Designer Anjali Patel Mehta of label Verandah observes that if you don’t love something and if you don’t want to repeat it then there’s no point keeping it. The designer is currently editing her own wardrobe in which she plans to retain her pieces from her favourite Parisian indie brands, besides sporty items which complement her athletic lifestyle. “Closet detox in 2021 is all about mindfulness. I am rethinking my shoe collection currently as I have many. I’d keep all my jackets as they are timeless. Then there are pieces which I plan to give away that I don’t need and are in good condition,” says the investment banker turned designer, who donated her banking wardrobe to charity a few years ago. 

Invest, don’t buy

Priyanka Modi, Founder & Creative Director, AMPM says, “In a world that has been increasingly forcing ‘more and fast’ upon us, my only advice would be to invest, not buy. Consciousness becomes invaluable when our choices have real impacts. Be it on the people that make them, our consumption patterns or even the planet at large.

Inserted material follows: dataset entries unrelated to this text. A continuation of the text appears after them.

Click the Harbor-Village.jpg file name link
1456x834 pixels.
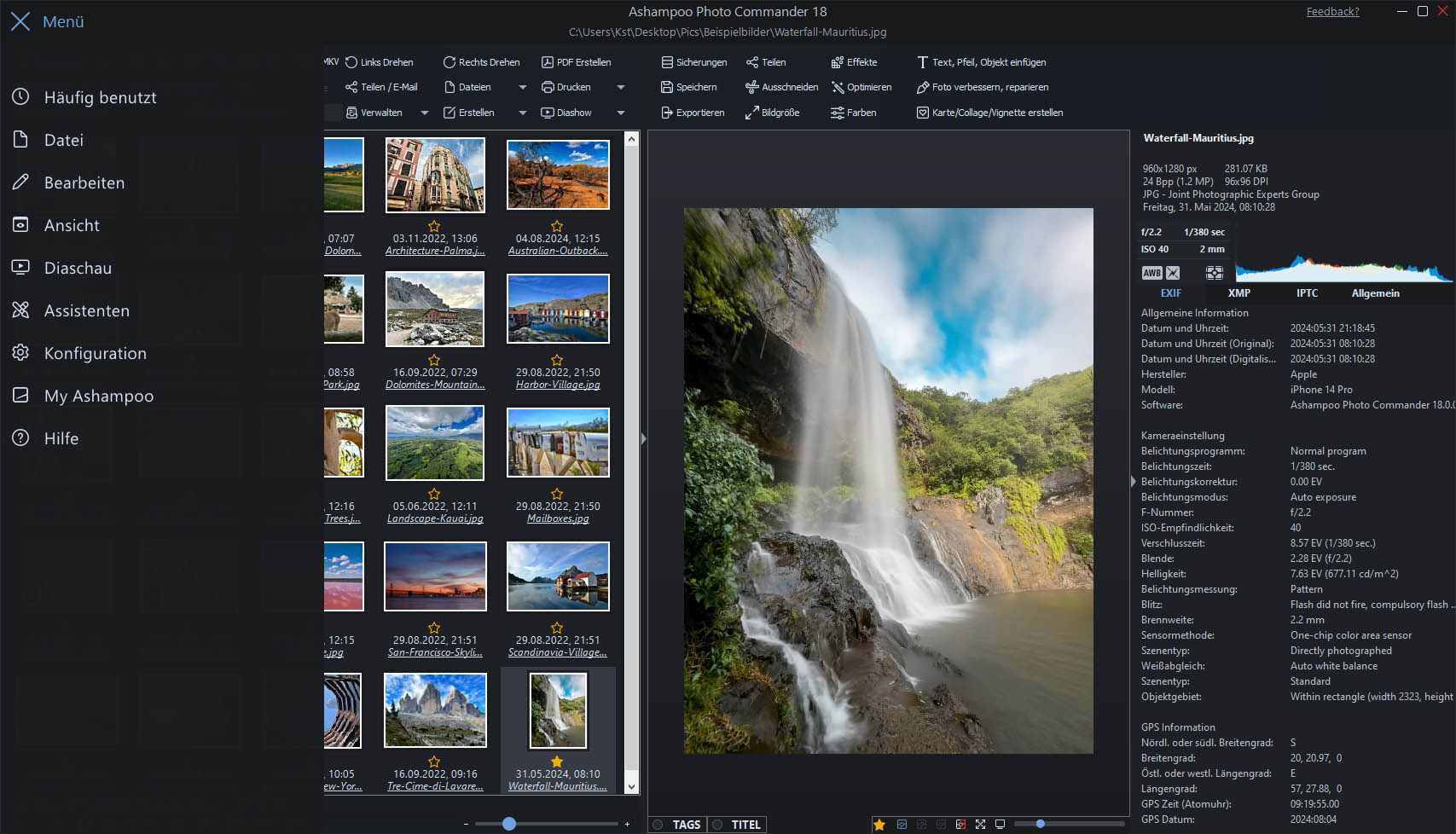click(x=558, y=385)
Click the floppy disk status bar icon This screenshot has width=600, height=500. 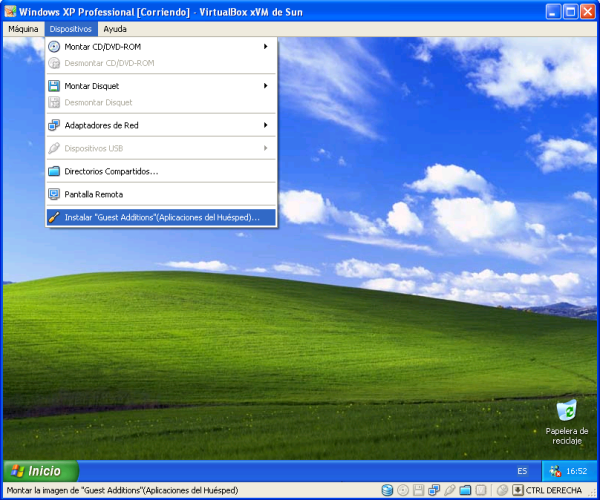pos(418,490)
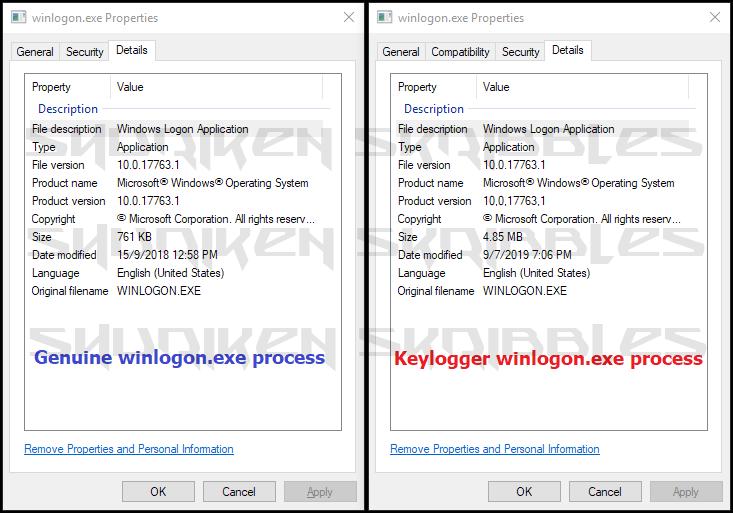Screen dimensions: 733x513
Task: Click Property column header in Genuine dialog
Action: (x=52, y=87)
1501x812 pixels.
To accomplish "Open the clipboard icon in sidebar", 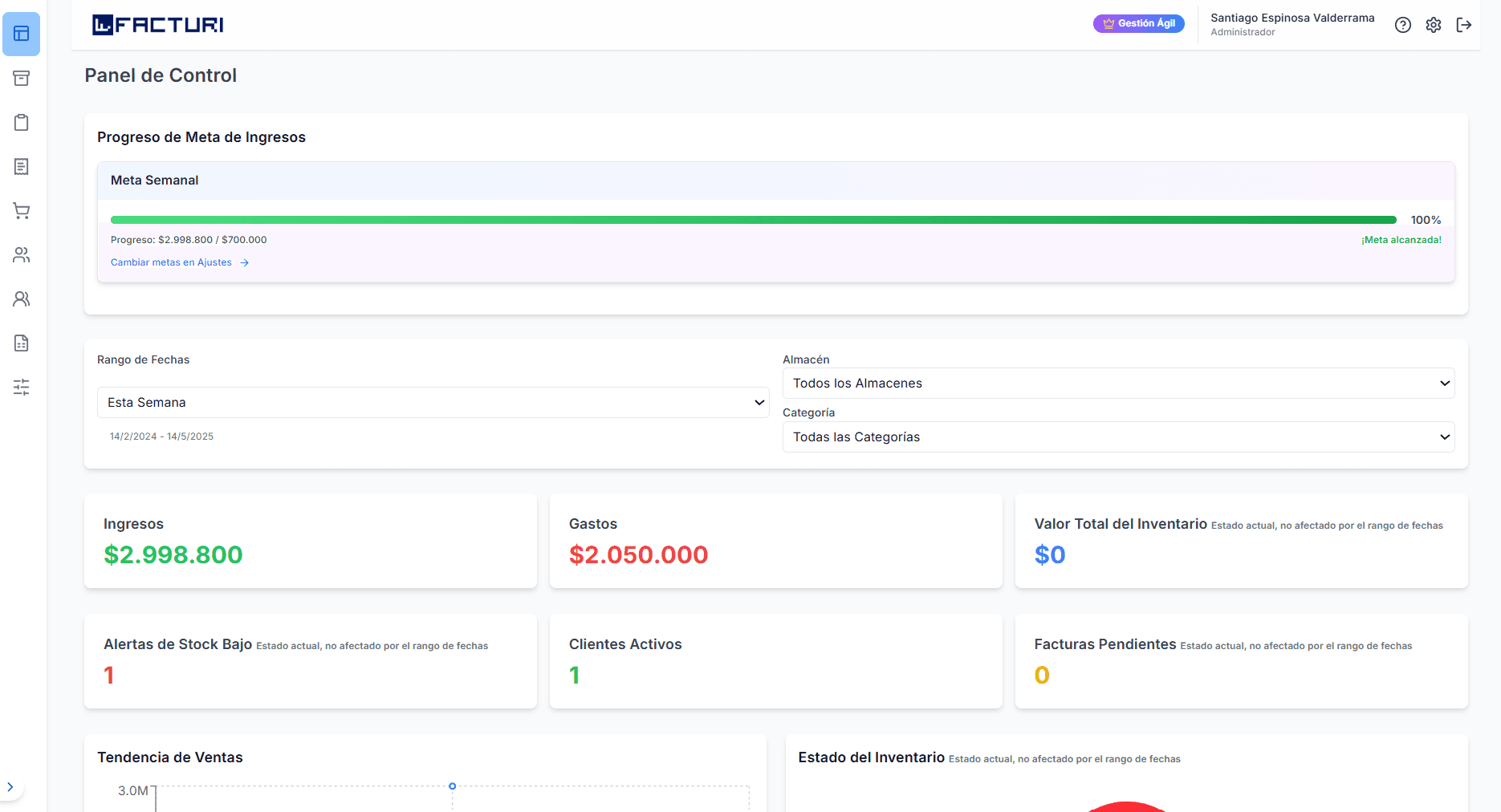I will click(22, 123).
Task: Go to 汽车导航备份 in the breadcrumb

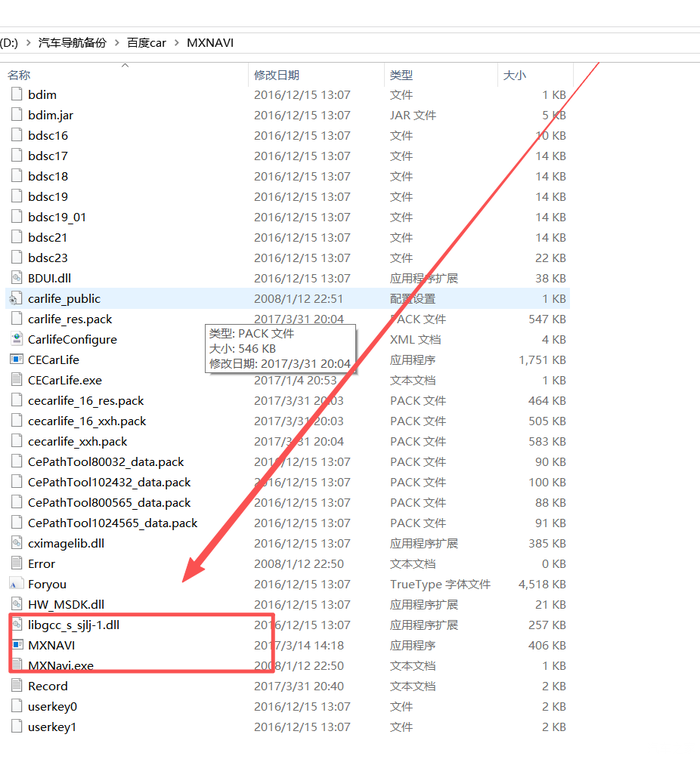Action: point(72,43)
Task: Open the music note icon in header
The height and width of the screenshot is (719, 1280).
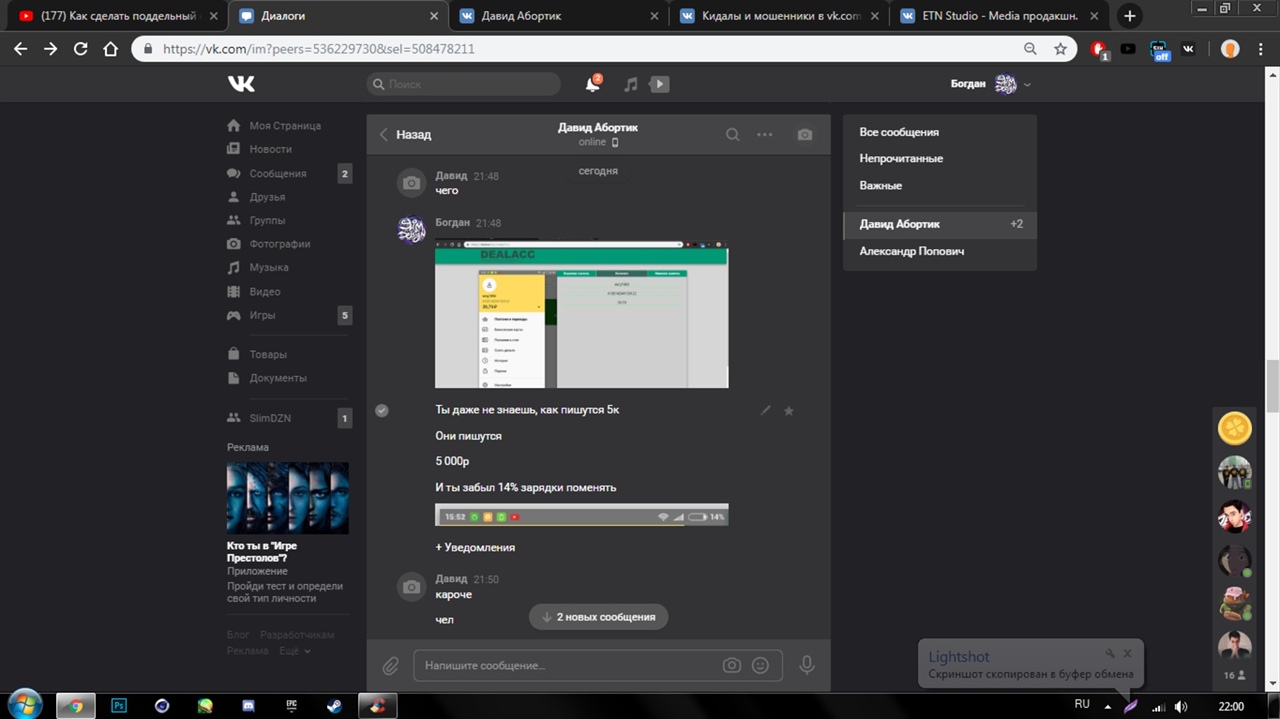Action: (x=630, y=85)
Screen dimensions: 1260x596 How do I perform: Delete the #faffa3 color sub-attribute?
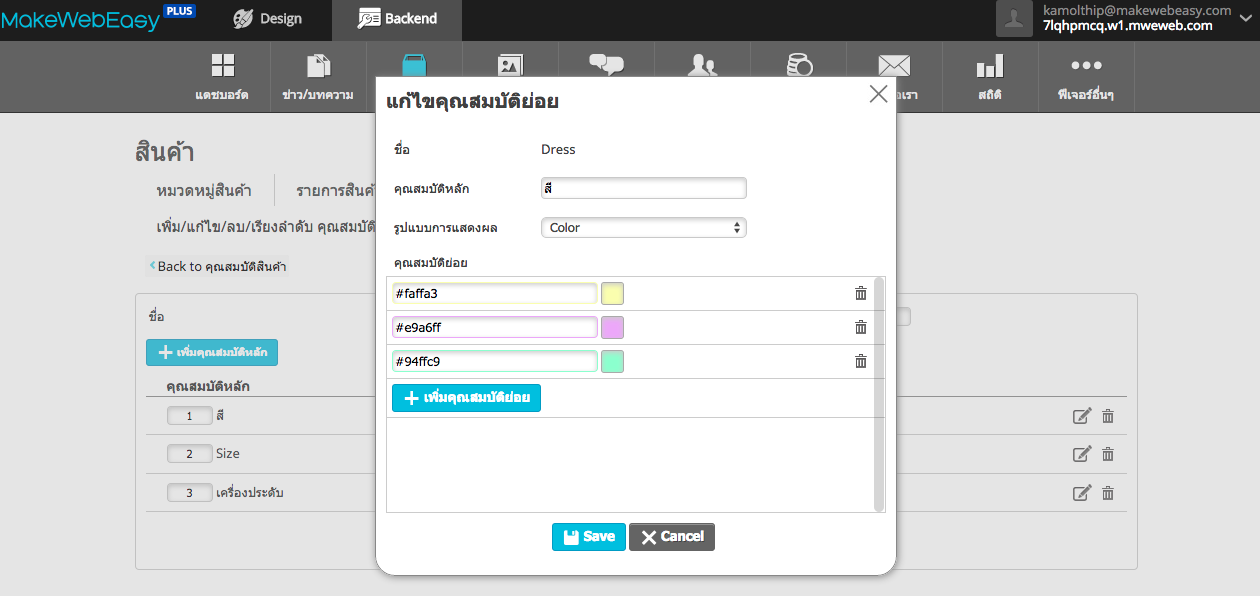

A contemporary wardrobe should comprise locally crafted clothes that are timeless and versatile. A wardrobe where repair and reuse are key and longevity is given precedence over trends.”

 

2021: Year of closet reboot 

Designer Shruti Sancheti hails 2021 as the year of closet reboot. “2020 has taught us a lot and our perspective on everything - from responsible buying to sustainability - has changed. I’d say, keep pieces which you actually require and throw away clothes which make no sense. In fact, be more compassionate while editing your closet, for instance,  give away pieces, like a warm jacket to someone, who needs it in the cold Delhi winters. The golden rule is - if there’s something in the closet, which you haven’t worn in a long time, then it makes total sense to get rid of it, unless it’s an heirloom piece or something of a sentimental value,” says she.

 

Buy in moderation 

Designer Nimish Shah recommends moderate buying. “Restoring old clothes and recontextualising them with new additions like buttons etc is the way to go. Also, it’s imperative to buy things which are truly special. Moreover, supporting local businesses is crucial. Avoid purchasing items just because they’re from a certain brand or label. All in all one needs a grown-up approach to cultivating one’s closet in the new year,” says Nimish. 

Embrace fun street wear 

Designer Arpita Mehta opines that it’s time to get a little more active in 2021. “With people gradually making some movement, it’s time to resume dressing up in clothes that we have been deprived of over the last year! I think we can definitely look forward to fun street wear, stylised light occasion wear and comfortable work wear in 2021,” says she.